The request
Print each line of the listing below without changing anything.

-=-=-=-=-

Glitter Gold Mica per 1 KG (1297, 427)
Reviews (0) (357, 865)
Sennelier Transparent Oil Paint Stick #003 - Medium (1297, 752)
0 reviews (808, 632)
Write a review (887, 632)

-=-=-=-=-

The output
Glitter Gold Mica per 1 KG (1297, 427)
Reviews (0) (357, 865)
Sennelier Transparent Oil Paint Stick #003 - Medium (1297, 752)
0 reviews (808, 632)
Write a review (887, 632)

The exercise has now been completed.